自分なりの主張を相手に対してはっきり述べることは大切だが、その結果については常に責任が生じる。近視眼的に行動すると後で恥をかいたり、信用を失ってしまう。また、問題から常に目を逸らして見て見ぬふりをしても、身内から頼りないと思われたり相手に舐められる。このような状況では、ついついどちらかに全振りしてしまいそうになるが、状況が変わるまで中からも外からの圧力にも耐えなければいけないこともある。若い時は、景気のいいことをズバッと言って行動していくのがかっこいいように思っていたが、なんだかそれも違うかなと思う。
どんなに自分が正しいと思っていても、全部自分が正しいというシチュエーションは日常生活ではほぼない。相手の意見も聞かないと始まらない。客観的に物事が見えるようになる時期が来るがどこまで行っても主観的にしかものが見れない人もいる。自分が思うに、そのような人は、感情の起伏が激しすぎて、自分の考えと現実のギャップを埋めることができないんだと思う。人間は都合よくできているので、自分の考え方に合うように物事を解釈しがちである。勉強ができて頭がすごくいいはずなのに、感情のコントロールができずに、自分なりの解釈で人生を生きている(リアルからズレている)人が実際いる。

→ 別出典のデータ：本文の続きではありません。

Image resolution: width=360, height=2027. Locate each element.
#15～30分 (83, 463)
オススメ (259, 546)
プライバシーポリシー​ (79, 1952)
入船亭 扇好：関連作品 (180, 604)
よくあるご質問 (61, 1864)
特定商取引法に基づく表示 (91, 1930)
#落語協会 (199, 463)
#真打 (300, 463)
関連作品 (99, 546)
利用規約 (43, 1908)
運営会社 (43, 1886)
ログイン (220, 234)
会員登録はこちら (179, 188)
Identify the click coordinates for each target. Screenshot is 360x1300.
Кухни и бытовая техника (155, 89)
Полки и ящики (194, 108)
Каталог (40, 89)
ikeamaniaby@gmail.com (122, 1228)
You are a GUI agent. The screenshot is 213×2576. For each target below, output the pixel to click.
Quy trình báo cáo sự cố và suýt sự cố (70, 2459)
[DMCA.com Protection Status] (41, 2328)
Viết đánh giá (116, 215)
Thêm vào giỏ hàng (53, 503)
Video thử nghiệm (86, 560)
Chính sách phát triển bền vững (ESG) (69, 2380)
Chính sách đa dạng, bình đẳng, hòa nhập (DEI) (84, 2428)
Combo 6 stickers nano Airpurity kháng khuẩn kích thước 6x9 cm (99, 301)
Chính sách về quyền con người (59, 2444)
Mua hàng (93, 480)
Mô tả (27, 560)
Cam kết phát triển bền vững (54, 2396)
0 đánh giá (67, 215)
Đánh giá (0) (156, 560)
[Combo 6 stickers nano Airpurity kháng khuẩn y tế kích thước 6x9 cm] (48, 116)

それを自分は感情IQが低い人と勝手に呼んでいる。
相手に自分の考えを理解してもらおうとすると、相手にその下地がないとどうしても話が伝わらない。下地がない人は、わかるようなシチュエーションに仕向けて気づかせるか、段々と変わってくるまでじっと待つしかない。それか自分がお手本として、ちゃんと振る舞うかである。話し合いをして相手を論破しても、本当の意味で、相手に自分の考えを理解してもらうには同じ経験・感覚が必要だ。考え・感性が違ってもうまくやっていかないといけない時は、それこそのらりくらりやっていくしかないのである。
のらりくらりは実は高等テクニックであって、矛盾を自分の中に抱えて過ごしていかないといけないので器の大きさ、あるいは諦めが必要である。のらりくらりの先にある価値をわかっている人にしかできないやり方かもしれない。政治家風に言うと”清濁併せ呑む”と言ったところか。潔癖症、完璧主義の人は1か0なので、この中途半端な状態をキープすることは大変だろうと思う。感情のコントロールがついていかないからだ。大人になるにつれて、完全ではなくなっていく、無傷で負けたことがない人は、果たしてどれだけいるだろうか。不完全な自分を受け入れ、それでも前を向いて頑張るしかないのである。究極、生きているだけで100点満点なんじゃないかと思う。それだけで十分でしょう。